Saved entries

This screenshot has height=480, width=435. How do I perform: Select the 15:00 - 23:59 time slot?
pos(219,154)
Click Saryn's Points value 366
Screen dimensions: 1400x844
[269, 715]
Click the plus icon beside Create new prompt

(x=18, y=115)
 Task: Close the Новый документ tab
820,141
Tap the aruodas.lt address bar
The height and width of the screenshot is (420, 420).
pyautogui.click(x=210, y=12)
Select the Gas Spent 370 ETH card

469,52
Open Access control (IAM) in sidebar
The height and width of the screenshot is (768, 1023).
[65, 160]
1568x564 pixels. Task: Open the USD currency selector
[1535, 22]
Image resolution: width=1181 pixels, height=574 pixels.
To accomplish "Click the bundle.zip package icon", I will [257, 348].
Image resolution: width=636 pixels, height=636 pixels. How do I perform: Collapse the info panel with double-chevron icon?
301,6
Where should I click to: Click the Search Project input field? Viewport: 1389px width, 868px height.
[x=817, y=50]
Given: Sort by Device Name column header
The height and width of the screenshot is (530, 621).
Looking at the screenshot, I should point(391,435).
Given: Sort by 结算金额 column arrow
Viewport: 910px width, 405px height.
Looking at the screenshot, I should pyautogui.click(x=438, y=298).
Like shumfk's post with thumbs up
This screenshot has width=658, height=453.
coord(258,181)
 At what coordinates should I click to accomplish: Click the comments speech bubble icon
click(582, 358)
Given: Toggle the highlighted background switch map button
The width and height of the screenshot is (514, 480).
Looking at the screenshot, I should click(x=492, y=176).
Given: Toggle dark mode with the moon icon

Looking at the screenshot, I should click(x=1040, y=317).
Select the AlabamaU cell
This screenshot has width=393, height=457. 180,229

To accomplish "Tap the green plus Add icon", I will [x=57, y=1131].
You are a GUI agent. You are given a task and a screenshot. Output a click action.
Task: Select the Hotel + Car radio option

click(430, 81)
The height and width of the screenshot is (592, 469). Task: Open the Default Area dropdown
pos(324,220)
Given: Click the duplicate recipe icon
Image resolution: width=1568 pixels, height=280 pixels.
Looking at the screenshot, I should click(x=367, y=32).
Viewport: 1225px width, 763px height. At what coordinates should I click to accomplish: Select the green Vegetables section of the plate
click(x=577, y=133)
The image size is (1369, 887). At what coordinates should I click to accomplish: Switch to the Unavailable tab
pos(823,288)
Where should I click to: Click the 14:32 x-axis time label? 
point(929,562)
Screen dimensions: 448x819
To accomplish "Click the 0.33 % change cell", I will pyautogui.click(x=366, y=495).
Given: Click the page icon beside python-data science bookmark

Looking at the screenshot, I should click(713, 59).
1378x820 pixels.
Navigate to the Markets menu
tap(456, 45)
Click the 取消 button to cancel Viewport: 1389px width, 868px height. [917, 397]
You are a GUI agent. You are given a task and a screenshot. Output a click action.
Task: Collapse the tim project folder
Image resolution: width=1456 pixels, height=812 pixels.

(WHAT YOU SHOULD DO)
Which of the lines in the data contain the string "Sort"? Return each one.

(TASK RESULT)
Given: Sort by Device Name column header
Given: Sort by 结算金额 column arrow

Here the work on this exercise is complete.